### [SELECTED PASSAGE]
"""

I have a bit more than 840 watts in a 5X5 tent, do I qualify? Is that "normal". Gosh, I hope not! Lol

I'd like to be the first around to break the 1,000 watt barrier, but I think that would be way overkill for 25 square feet. I don't think this system outperforms modern quantum boards with the latest, most efficient diodes. I'm running 33.6 watts per square foot. Those guys can get away with 20 watts per square foot. But if electricity costs are lower where you live, this is a perfect solution to the high cost of such a setup. It cost me just over $300 Canadian dollars to light my 25 square feet. Using the most efficient diodes and drivers available to light this area today where I live could cost me literally thousands - depending if I went DIY or ready to go of course. It would take me 10 years of growing to realize any cost savings with the most "modern" lighting option with my electrical cost.

But perhaps I actually SAVE in electricity. You can dim individual Q-boards, but regular LED light bulbs can easily be turned on and off simply by screwing them in all the way - or not. That way, I start my seedlings under a couple bulbs each in their permanent growing place (I'm doing no-till organic), then screw in more bulbs as the 4 individual plants grow. I have control over color temp, using the daylight/cool white initially, but adding a few warm bulbs to the mix as the plants get large. This kind of flexibility can result in significant cost savings electrical-wise, because we don't want to light the tent floor! Tent floors do not produce bud. The flexibility allows us to direct photons to where we want them.

"""

### [SUPPLIED DATA]
"""

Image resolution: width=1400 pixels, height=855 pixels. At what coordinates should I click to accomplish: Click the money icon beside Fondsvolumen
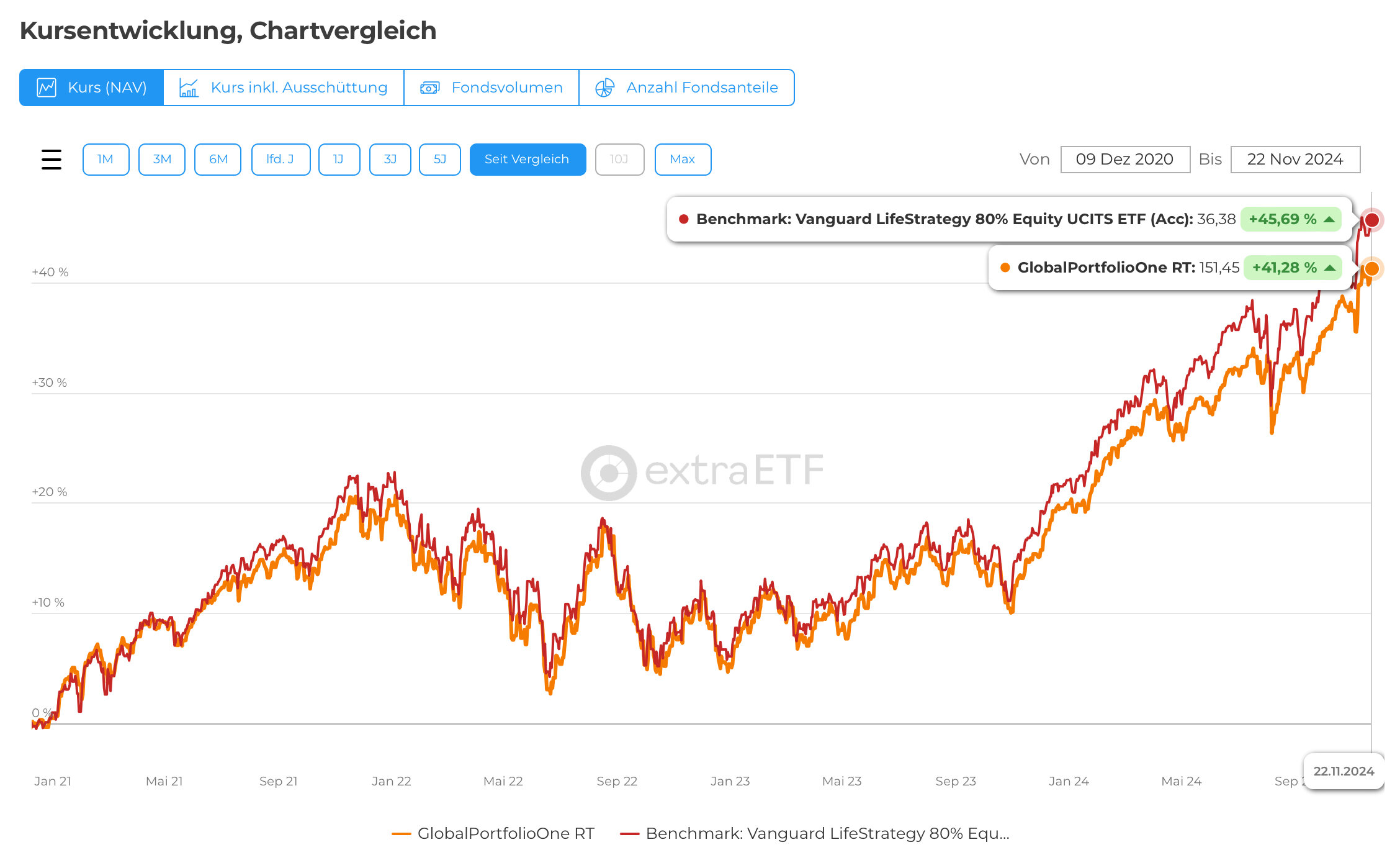tap(429, 88)
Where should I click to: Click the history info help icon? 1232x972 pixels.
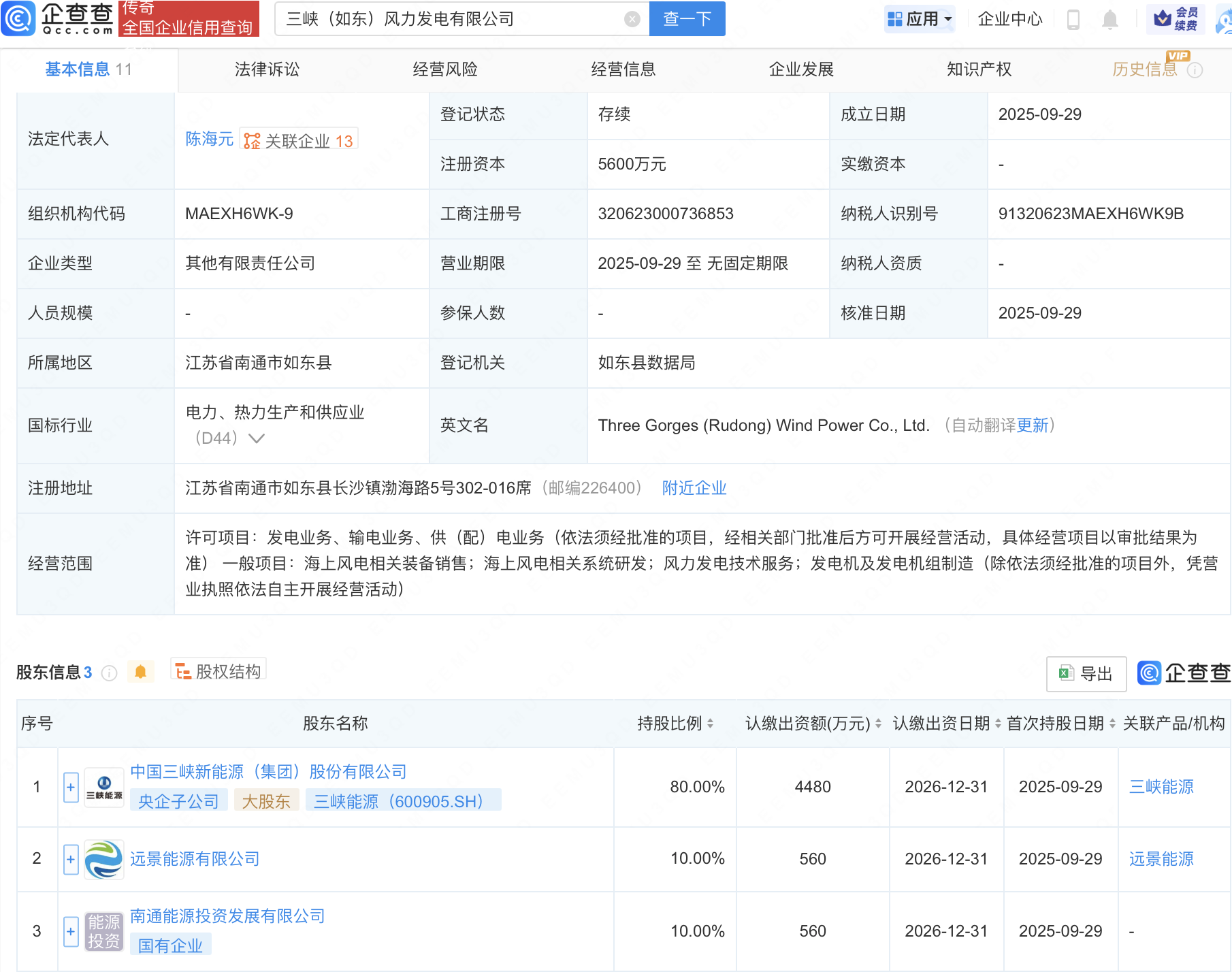[1195, 70]
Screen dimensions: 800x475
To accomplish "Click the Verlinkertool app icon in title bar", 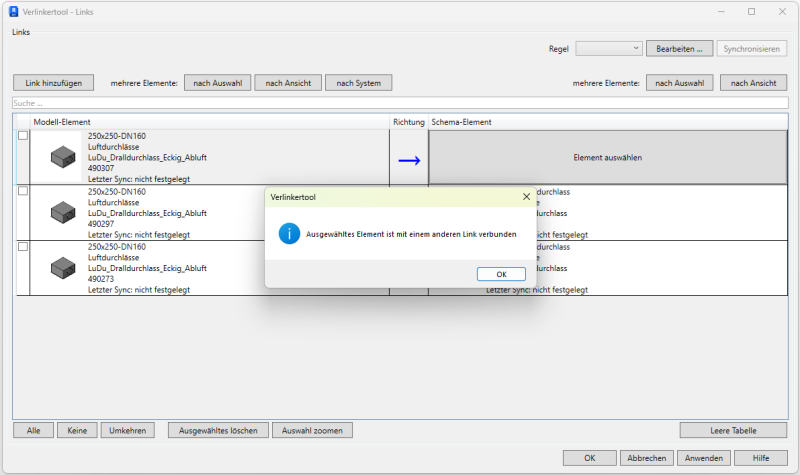I will point(14,11).
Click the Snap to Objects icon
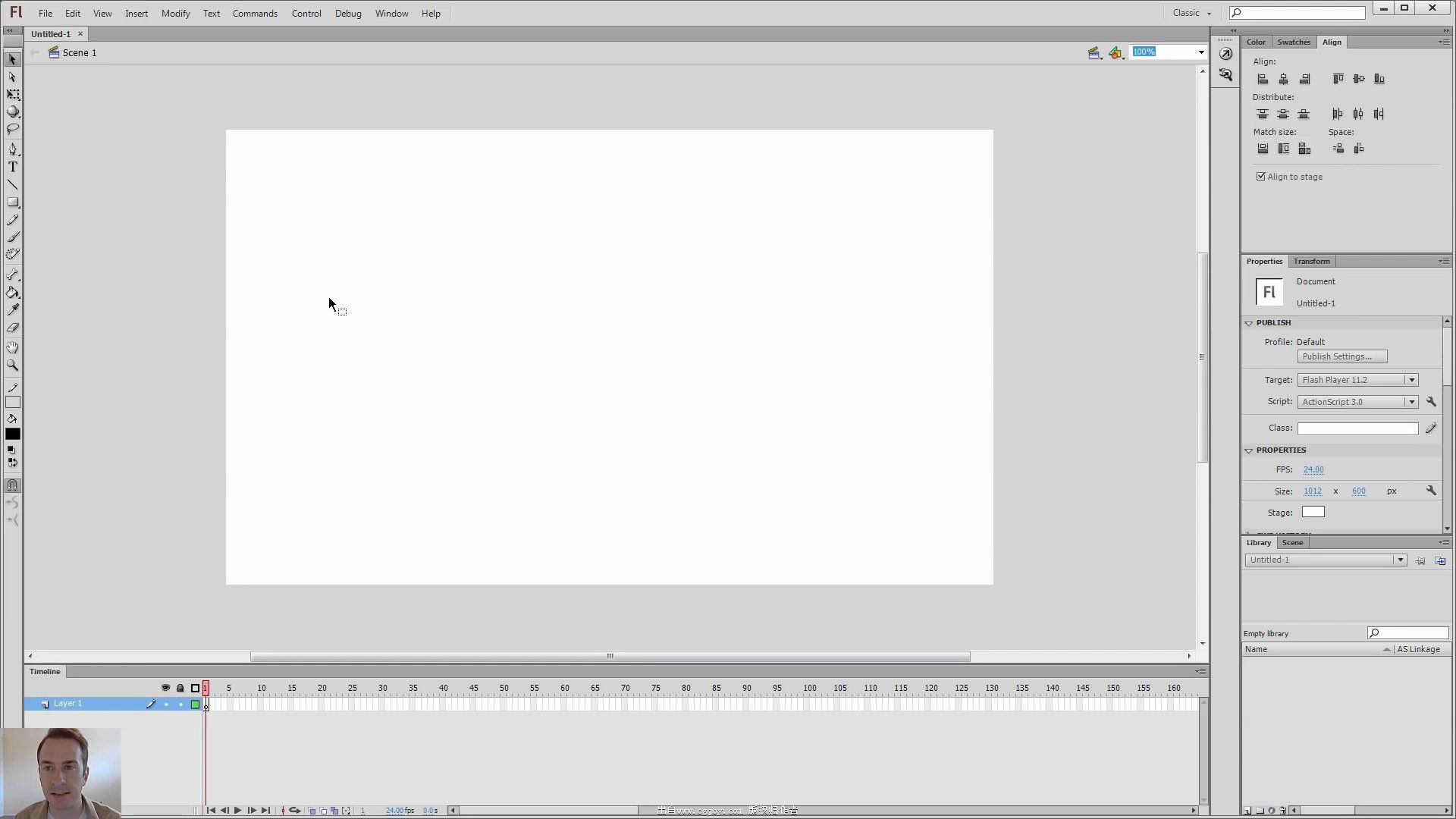 pyautogui.click(x=13, y=485)
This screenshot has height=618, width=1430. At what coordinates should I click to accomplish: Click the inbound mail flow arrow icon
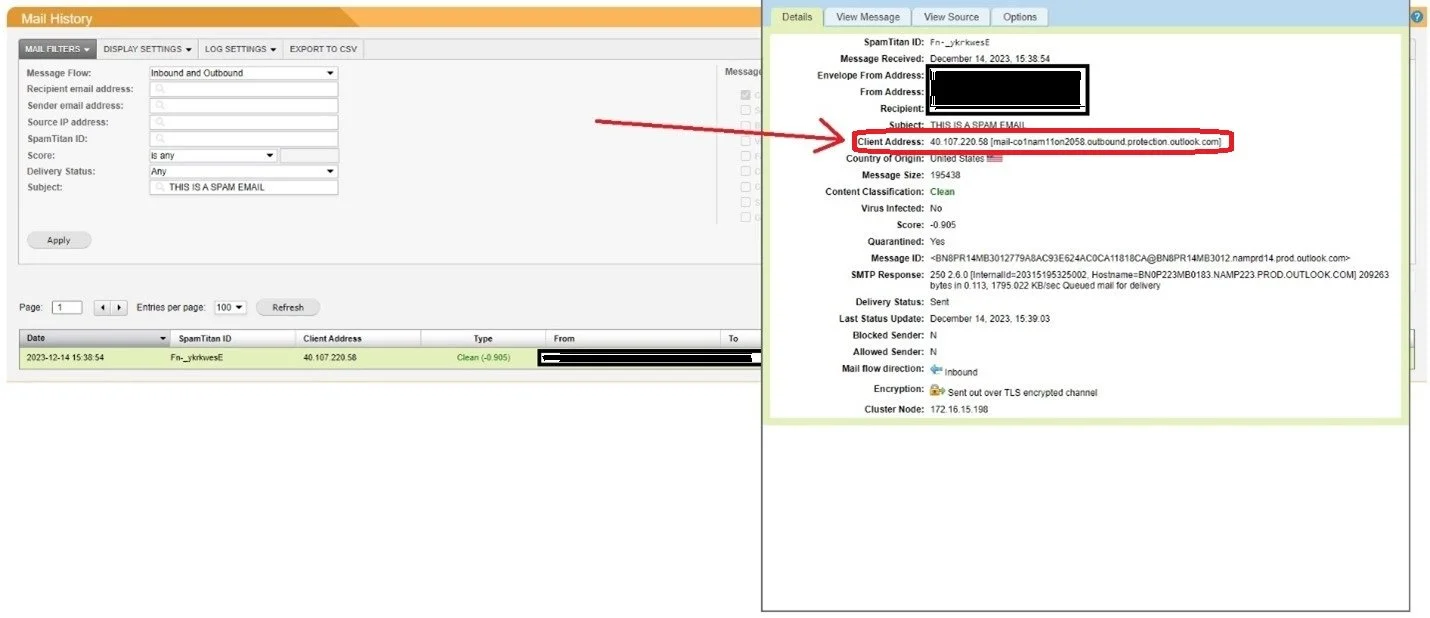936,370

"""

### [PROBLEMS TO WORK ON]
1. In the grow-light post, change "overkill" to "excessive" and give the passage between "I'd like to" and "my electrical cost.", inclusive.
2. List each line of the records that contains the string "pixels", with case counting.

### [SOLUTIONS TO EACH TASK]
1.
I'd like to be the first around to break the 1,000 watt barrier, but I think that would be way excessive for 25 square feet. I don't think this system outperforms modern quantum boards with the latest, most efficient diodes. I'm running 33.6 watts per square foot. Those guys can get away with 20 watts per square foot. But if electricity costs are lower where you live, this is a perfect solution to the high cost of such a setup. It cost me just over $300 Canadian dollars to light my 25 square feet. Using the most efficient diodes and drivers available to light this area today where I live could cost me literally thousands - depending if I went DIY or ready to go of course. It would take me 10 years of growing to realize any cost savings with the most "modern" lighting option with my electrical cost.

2.
Image resolution: width=1400 pixels, height=855 pixels. At what coordinates should I click to accomplish: Click the money icon beside Fondsvolumen
Where should I click to: Click the history info help icon? 1232x972 pixels.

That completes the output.